Speaking when he hosted Prime TV reporters at his office in Kenya, Prof Lumumba charged that the relationship between China and Zambia was not mutually-beneficial because Zambia was not benefiting as much as China was.

He observed that getting loans from China would not lift Zambia out of poverty.

“The government of President Lungu must do that which is in the best interest of Zambia. The evidence that is there suggests to me and others that this is a relationship that is one off unequal’s, and that while we may have visible things in the terms of roads that are being constructed, in the terms of physical infrastructure…the question that we must ask in the long-term: ‘are these going to solve the problems of Zambia and the people of Zambia?’ The world now recognises that the true test of a country’s state is not the Gross Domestic Product (GDP); it is not the Per Capita Income. The world now has a critical question, which is the ‘gross national happiness’ of the people of Zambia. Are young people graduating from the universities having opportunities to be employed? Zambians are asking: ‘is the copper that is being mined, are we getting the right dividends from the copper?’ And the evidence that is available is suggesting to us that there is something that is happening that will not be good in the long-term,” Prof Lumumba observed.

“That is why we are warning leadership that, even as you go, whatever your intentions are, remember the countries have found themselves in this situation. Don’t step on the same land mines, listen to us! We are speaking to you, not because we want to remove you from power, what we have are ideas, receive them, use the ones that are workable and use them, it is you who will have the glory. That is what we are telling the administration of President Lungu and we hope that in his wisdom, like the ocean before, he will receive all rivers because it’s through receiving new ideas that you renew your own. This misguided belief by many African countries that you can beg yourself out of poverty, that you can tax yourself out of poverty is classical ‘vudu economics.’ History has demonstrated times without numbers that countries must harness their resources through value-addition and through trade. It is only in that way that you are capable of lifting yourself from the quick sand of poverty to the higher block of true prosperity.”

He said African politicians were being manipulated by their Chinese counterparts.
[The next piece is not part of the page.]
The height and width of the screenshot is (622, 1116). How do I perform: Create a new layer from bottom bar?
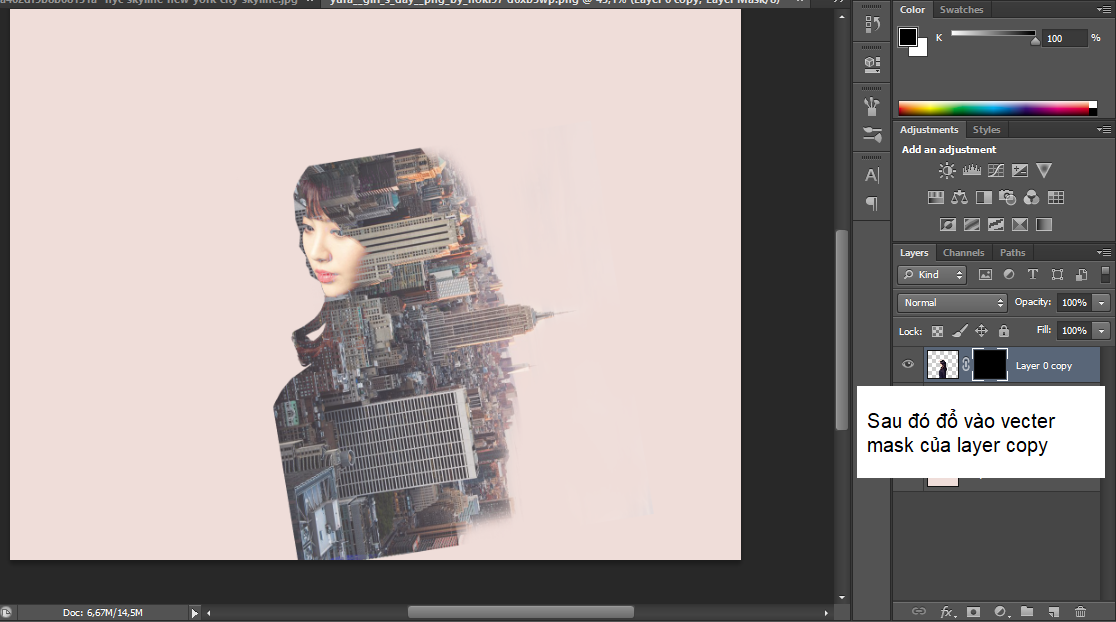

“You can have black faces or African faces in the political arena, but they are merely being manipulated. We don’t want China to be the puppeteer and be the puppet. African countries must begin to interrogate the face of China in their economic and political arena. And that is the kind of approach that I intended to take [in my lecture] and of course, it’s what I would have given to the audience. In Zambia, for example, we now have Chinese hookers, why should Chinese hook? Why should Chinese be running pubs?” he asked.

“My view is that, we should enjoy a mutually-beneficial relationship and that can only be achieved if we define our agenda and our goals. There is no evidence to suggest to me that we have clearly defined what we want, that is why we are allowing the Chinese to enter into areas, which we could ourselves be engaged in. That is why we are allowing Chinese labour to come in Africa in areas, which could be preserved for young Africans. That is my concern, am I right? I may not be right, but these ideas ought to be on the table of discussion for purposes of scribing so that if my ideas are without merit, they would be demonstrated to be without merit by force of reason, not by reason of force. And to deny one an opportunity to put those ideas on the table of negotiation is intolerance at its most absurd.”
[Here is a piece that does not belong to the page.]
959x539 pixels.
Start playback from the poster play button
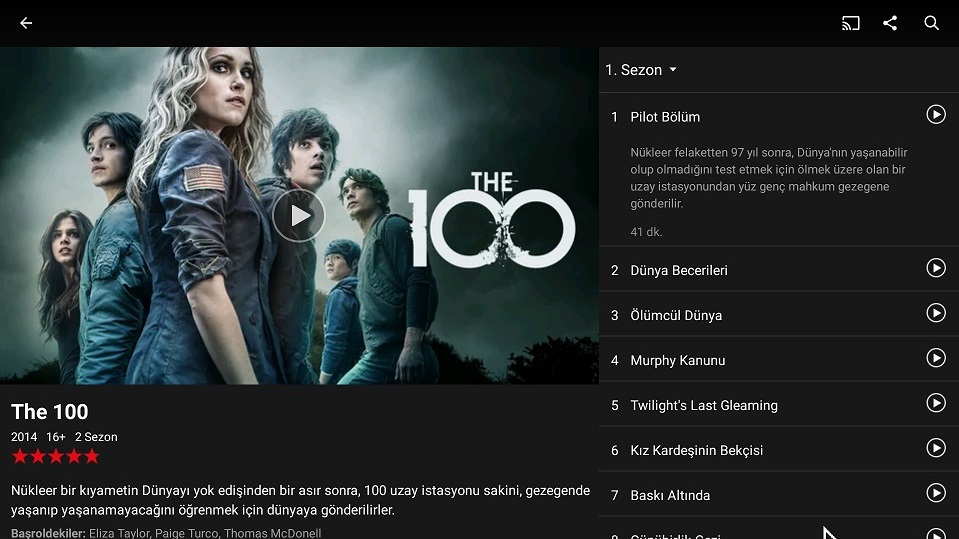[298, 215]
And Prof Lumumba noted that there was a new scramble for Africa by the Chinese.

The initial ‘Scramble for Africa’, which characterised the Partition of Africa by European superpowers, occurred in the late nineteenth century following the Berlin Conference of 1884-1885.

“One can see the evidence of this in many areas. If you go to countries, such as the Democratic Republic of Congo, Central Africa and indeed in many other countries in Africa, you see the presence of China, and my fear is their appetite for resources is almost insatiable, which is understandable because of the population that they have to take care of. But if we continue on this trajectory in the next 50 years, the promises that we have made to ourselves under Africa Agenda 2063 will not be realised. You can see that the rise of China is not restricted only to the economic arena; they are also in the fullness of time going to afflict us with their political bacteria and that bacteria may very well inform how we conduct our politics. My view is; engage with China at the level of the economy, but define your interest. Engage with China, politically, but let us define for ourselves what democracy means to us. Engage with China in the arena of security, but not in a manner that undermines our sovereignty so that in real terms, the problem is largely with us,” Prof Lumumba advised.
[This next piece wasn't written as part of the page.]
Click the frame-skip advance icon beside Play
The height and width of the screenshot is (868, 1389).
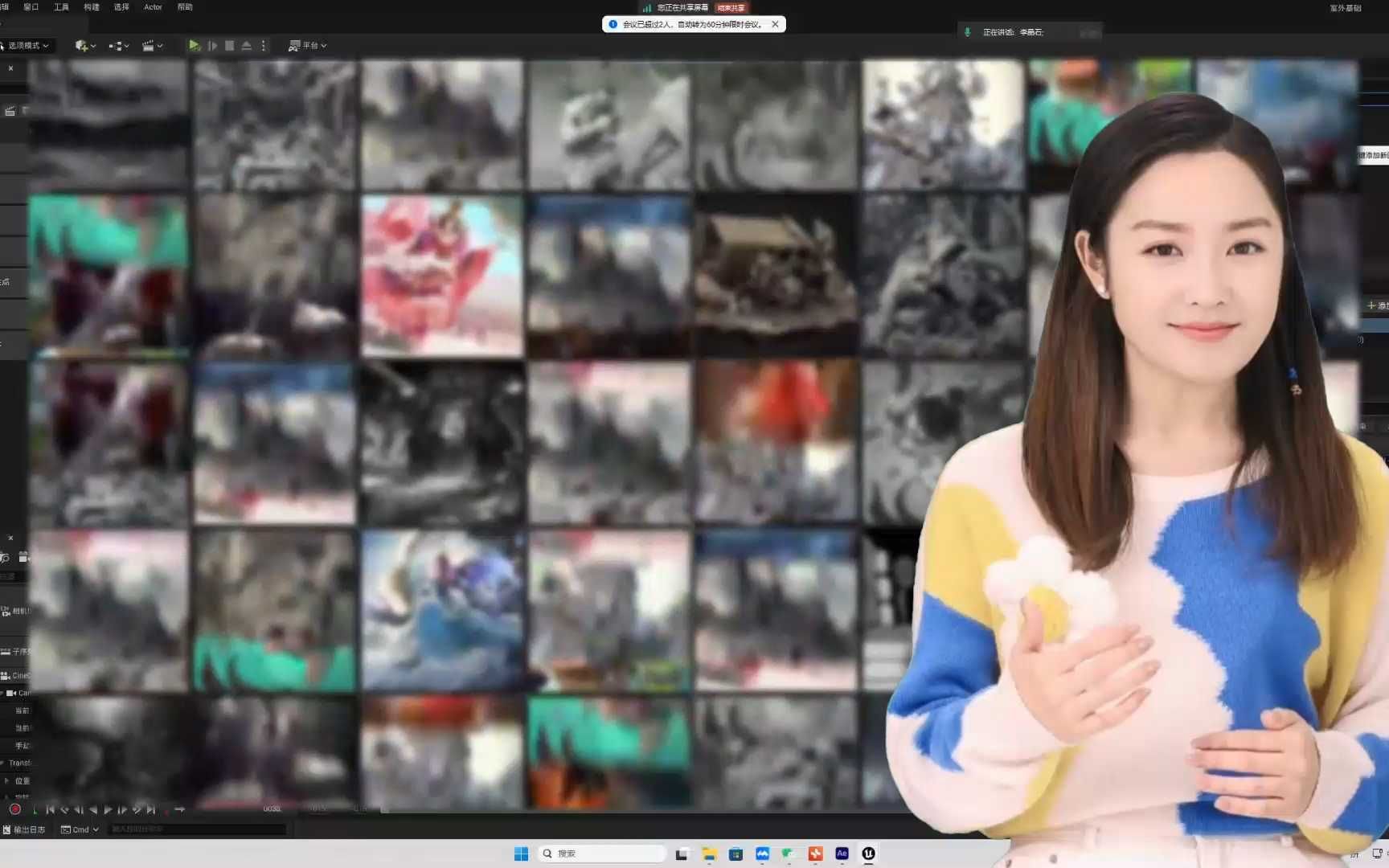[212, 46]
“Our political leaders are not thinking of the next generation, but are ever-thinking about the next election! The Chinese are thinking for the next generation; they are asking themselves, ‘in a 100 years’ time, how will we relate with the world and with Africa?’ Because if you look at the world quite keenly, there is a sense in which there is a new ‘scramble for Africa.’ There is a new scramble for African resources and China is at the forefront of it. China is prepared, they are moving with the delicacy of a sleepwalker and we are sleeping ourselves, and they will devour us! We can only survive it if we are smart and the sooner we recognise it, the safer we are; it is only that way that we will stop our young men and women from dying.”